Again, this makes it possible to inspect and copy-paste these objects.

In addition to the standard Emacs commands, there are several keyboard commands, a menu-bar menu, and a context menu to operate on presentations. We describe the keyboard commands below; they are also shown in the menu-bar menu.

C-c C-v SPC
M-x slime-mark-presentation
If point is within a presentation, move point to the beginning of the presentation and mark to the end of the presentation.
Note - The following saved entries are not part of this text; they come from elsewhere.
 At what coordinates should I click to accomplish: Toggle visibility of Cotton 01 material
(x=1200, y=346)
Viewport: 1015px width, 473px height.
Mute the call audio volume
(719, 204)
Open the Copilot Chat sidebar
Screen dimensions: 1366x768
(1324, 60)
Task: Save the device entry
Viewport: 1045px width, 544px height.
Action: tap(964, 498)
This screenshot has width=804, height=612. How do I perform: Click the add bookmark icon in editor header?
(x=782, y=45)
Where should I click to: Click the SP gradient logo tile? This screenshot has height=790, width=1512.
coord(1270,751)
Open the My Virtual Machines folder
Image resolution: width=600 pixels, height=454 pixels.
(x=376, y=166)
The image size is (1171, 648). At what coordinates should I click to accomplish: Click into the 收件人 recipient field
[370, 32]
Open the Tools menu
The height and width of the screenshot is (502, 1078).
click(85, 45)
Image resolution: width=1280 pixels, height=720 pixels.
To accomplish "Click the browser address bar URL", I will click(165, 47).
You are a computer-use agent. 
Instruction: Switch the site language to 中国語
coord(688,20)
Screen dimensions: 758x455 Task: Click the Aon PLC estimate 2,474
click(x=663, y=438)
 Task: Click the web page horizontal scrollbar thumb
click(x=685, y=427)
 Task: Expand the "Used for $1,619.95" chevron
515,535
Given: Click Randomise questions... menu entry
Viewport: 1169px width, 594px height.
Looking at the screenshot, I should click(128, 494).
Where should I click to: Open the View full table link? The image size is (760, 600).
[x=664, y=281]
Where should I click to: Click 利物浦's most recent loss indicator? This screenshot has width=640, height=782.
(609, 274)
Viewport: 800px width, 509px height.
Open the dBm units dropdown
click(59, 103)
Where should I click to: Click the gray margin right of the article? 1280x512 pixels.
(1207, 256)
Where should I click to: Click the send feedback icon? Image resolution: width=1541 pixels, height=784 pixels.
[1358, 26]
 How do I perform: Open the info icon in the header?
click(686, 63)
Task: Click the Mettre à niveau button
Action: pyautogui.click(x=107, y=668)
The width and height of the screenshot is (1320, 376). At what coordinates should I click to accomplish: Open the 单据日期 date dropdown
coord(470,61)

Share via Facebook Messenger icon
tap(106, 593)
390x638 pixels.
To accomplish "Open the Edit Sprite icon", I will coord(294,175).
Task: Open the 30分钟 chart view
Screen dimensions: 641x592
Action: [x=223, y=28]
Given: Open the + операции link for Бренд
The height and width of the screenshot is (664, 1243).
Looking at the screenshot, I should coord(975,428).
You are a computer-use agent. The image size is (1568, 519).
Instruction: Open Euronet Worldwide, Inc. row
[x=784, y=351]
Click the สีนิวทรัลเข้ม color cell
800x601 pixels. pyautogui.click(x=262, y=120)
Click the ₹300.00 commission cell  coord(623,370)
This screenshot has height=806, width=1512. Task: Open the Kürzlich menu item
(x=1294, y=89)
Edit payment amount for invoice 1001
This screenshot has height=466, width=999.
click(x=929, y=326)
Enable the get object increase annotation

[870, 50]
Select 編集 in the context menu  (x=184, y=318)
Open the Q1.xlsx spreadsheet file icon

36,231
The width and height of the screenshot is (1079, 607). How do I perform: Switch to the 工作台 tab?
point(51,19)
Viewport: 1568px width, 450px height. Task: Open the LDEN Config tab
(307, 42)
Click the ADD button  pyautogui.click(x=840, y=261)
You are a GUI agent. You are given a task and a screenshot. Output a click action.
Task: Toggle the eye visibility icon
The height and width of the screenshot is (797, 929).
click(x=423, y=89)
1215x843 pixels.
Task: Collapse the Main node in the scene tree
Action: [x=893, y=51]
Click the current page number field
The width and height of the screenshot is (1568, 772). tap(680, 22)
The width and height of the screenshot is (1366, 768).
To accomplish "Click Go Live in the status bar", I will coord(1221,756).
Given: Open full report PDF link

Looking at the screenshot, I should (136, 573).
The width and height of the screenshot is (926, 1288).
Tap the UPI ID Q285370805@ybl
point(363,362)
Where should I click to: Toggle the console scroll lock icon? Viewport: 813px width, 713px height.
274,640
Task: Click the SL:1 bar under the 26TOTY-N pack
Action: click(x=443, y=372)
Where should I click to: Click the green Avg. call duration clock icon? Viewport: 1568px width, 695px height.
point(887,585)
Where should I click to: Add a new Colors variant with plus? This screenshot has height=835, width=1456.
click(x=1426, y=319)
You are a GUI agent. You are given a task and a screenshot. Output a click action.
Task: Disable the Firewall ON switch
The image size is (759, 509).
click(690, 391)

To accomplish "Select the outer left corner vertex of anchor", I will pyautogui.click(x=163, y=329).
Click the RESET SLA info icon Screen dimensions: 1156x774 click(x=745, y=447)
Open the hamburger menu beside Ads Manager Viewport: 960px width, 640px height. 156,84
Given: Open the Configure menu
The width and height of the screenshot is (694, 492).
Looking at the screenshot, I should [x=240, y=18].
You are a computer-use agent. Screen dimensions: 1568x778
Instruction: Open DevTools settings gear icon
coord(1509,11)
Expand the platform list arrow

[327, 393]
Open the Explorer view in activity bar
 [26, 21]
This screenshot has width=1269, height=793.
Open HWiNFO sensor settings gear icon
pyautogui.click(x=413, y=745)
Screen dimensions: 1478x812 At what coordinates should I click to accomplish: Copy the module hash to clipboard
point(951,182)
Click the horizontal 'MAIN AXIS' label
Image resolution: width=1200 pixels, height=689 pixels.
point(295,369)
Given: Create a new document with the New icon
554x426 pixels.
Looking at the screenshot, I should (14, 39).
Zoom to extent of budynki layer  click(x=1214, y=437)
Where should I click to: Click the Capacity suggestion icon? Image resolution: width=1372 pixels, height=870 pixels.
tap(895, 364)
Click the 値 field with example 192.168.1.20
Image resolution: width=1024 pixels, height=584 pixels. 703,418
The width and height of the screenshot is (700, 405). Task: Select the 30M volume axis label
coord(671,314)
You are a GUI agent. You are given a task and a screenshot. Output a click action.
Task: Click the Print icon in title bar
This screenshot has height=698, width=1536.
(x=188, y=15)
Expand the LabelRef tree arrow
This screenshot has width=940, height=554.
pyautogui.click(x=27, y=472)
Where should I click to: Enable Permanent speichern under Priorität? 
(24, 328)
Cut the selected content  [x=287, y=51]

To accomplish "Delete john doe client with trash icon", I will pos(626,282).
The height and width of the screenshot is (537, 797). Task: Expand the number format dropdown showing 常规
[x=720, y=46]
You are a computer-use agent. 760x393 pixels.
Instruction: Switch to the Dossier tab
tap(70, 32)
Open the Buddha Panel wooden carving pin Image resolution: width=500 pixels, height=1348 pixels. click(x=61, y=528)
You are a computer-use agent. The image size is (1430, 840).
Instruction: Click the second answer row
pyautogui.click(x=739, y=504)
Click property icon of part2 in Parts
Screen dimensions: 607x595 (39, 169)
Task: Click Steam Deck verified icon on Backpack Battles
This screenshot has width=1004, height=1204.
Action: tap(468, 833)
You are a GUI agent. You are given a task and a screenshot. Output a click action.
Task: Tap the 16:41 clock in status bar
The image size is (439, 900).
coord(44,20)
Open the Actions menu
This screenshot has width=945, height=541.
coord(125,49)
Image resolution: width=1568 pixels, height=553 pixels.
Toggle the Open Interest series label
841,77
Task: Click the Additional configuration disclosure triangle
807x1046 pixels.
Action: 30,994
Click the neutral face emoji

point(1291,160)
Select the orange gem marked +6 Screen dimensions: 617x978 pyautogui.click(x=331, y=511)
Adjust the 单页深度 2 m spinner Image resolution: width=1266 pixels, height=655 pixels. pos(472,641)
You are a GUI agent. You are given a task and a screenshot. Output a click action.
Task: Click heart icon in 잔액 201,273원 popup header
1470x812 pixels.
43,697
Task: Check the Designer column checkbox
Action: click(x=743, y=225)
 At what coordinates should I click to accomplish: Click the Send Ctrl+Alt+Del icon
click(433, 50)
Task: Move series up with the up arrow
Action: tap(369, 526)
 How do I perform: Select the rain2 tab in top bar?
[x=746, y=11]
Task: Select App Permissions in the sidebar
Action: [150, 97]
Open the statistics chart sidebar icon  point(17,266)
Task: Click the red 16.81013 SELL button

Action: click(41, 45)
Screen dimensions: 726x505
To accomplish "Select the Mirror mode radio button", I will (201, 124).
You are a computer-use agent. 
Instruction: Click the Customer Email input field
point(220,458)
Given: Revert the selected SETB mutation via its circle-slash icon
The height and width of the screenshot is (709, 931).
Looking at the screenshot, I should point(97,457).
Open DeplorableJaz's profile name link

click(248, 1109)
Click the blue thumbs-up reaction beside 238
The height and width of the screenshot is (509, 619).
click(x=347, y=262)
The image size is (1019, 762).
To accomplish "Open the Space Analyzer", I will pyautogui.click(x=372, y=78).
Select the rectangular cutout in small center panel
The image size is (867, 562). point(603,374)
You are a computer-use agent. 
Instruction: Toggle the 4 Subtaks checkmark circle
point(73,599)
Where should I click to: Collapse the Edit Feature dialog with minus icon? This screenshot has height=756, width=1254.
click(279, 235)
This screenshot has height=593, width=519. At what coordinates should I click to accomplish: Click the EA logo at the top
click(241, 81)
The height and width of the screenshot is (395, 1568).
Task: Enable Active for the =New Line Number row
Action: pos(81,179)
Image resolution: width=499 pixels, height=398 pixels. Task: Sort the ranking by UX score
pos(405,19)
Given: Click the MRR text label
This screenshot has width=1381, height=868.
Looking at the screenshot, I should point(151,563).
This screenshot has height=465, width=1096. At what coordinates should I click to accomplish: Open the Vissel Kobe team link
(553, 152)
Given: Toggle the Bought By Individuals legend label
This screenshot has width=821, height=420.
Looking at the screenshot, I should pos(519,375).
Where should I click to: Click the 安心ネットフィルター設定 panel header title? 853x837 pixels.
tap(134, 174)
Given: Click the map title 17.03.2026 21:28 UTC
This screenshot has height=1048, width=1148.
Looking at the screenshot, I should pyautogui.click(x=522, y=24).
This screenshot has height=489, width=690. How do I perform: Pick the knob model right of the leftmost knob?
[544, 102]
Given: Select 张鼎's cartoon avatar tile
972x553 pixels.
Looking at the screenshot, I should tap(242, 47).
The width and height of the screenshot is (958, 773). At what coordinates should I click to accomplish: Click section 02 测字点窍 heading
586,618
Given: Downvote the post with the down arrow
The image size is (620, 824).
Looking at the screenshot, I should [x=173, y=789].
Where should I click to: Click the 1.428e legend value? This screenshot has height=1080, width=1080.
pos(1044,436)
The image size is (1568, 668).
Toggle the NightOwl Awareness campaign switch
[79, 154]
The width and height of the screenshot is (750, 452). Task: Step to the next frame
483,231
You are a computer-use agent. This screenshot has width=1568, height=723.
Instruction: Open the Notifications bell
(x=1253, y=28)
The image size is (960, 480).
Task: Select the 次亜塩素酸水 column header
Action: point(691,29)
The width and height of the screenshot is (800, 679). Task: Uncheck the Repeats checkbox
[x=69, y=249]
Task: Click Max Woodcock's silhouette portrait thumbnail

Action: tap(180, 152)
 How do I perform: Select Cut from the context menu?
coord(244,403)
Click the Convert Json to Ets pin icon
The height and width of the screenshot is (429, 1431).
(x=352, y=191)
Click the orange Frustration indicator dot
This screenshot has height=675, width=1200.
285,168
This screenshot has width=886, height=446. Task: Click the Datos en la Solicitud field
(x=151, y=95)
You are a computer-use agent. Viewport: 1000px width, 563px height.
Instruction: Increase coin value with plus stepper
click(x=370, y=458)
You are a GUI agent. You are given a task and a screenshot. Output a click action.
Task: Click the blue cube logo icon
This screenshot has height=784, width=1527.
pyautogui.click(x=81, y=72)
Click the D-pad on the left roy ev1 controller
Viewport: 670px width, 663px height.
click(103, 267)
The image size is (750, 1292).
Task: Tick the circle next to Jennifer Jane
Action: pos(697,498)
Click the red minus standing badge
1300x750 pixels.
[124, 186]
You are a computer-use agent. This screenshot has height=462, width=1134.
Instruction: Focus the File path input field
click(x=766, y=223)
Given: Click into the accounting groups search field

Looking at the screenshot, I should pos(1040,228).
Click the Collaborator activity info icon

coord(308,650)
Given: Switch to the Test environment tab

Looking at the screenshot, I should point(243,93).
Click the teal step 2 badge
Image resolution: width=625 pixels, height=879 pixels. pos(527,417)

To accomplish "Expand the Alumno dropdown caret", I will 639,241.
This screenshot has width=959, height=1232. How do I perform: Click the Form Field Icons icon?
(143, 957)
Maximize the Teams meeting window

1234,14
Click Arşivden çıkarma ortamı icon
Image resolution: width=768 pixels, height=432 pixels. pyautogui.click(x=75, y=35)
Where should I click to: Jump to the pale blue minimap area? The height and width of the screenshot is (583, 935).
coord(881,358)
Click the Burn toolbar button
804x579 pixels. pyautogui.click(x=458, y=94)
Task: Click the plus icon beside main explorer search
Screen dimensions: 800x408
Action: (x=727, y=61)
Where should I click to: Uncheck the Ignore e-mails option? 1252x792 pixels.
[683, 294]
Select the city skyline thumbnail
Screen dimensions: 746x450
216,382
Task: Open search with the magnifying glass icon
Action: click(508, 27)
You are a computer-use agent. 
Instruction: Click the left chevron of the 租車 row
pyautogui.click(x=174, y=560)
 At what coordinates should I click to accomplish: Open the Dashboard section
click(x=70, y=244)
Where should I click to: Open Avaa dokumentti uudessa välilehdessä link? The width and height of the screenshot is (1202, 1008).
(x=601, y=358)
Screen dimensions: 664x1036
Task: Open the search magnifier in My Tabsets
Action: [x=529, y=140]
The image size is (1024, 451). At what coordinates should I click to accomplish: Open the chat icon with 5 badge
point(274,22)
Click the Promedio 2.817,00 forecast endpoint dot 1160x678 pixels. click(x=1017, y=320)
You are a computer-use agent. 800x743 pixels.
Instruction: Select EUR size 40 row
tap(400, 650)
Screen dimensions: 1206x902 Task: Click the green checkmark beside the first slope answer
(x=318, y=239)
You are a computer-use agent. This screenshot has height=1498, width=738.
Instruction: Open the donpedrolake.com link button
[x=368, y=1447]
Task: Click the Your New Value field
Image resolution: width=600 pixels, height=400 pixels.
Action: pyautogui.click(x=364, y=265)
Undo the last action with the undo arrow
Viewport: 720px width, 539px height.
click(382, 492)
This makes it possible to copy the presentation.
C-c C-v w
M-x slime-copy-presentation-at-point-to-kill-ring
If point is within a presentation, copy the surrounding presentation to the kill ring.
C-c C-v r
M-x slime-copy-presentation-at-point-to-repl
If point is within a presentation, copy the surrounding presentation to the REPL.
C-c C-v d
M-x slime-describe-presentation-at-point
If point is within a presentation, describe the associated object.
C-c C-v i
M-x slime-inspect-presentation-at-point
If point is within a presentation, inspect the associated object with the SLIME inspector.
C-c C-v n
M-x slime-next-presentation
Move point to the next presentation in the buffer.
C-c C-v p
M-x slime-previous-presentation
Move point to the previous presentation in the buffer.
Similar operations are also possible from the context menu of every presentation. Using mouse-3 on a presentation, the context menu opens and offers various commands. For some objects, specialized commands are also offered. Users can define additional specialized commands by defining a method for swank::menu-choices-for-presentation.

Warning: On Lisp implementations without weak hash tables, all objects associated with presentations are protected from garbage collection. If your Lisp image grows too large because of that, use C-c C-v M-o (slime-clear-presentations) to remove these associations. You can also use the command C-c M-o (slime-repl-clear-buffer), which both clears the REPL buffer and removes all associations of objects with presentations.

Warning: Presentations can confuse new users.

     CL-USER> (cons 1 2)
     (1 . 2)
     CL-USER> (eq '(1 . 2) '(1 . 2))
     T

One could have expected NIL here, because it looks like two fresh cons cells are compared regarding object identity. However, in the example the presentation (1 . 2) was copied twice to the REPL. Thus EQ is really invoked with the same object, namely the cons cell that was returned by the first form entered in the REPL.


Footnotes

[1] Presentations are a feature originating from the Lisp machines. It was possible to define present methods specialized to various devices, e.g. to draw an object to bitmapped screen or to write some text to a character stream.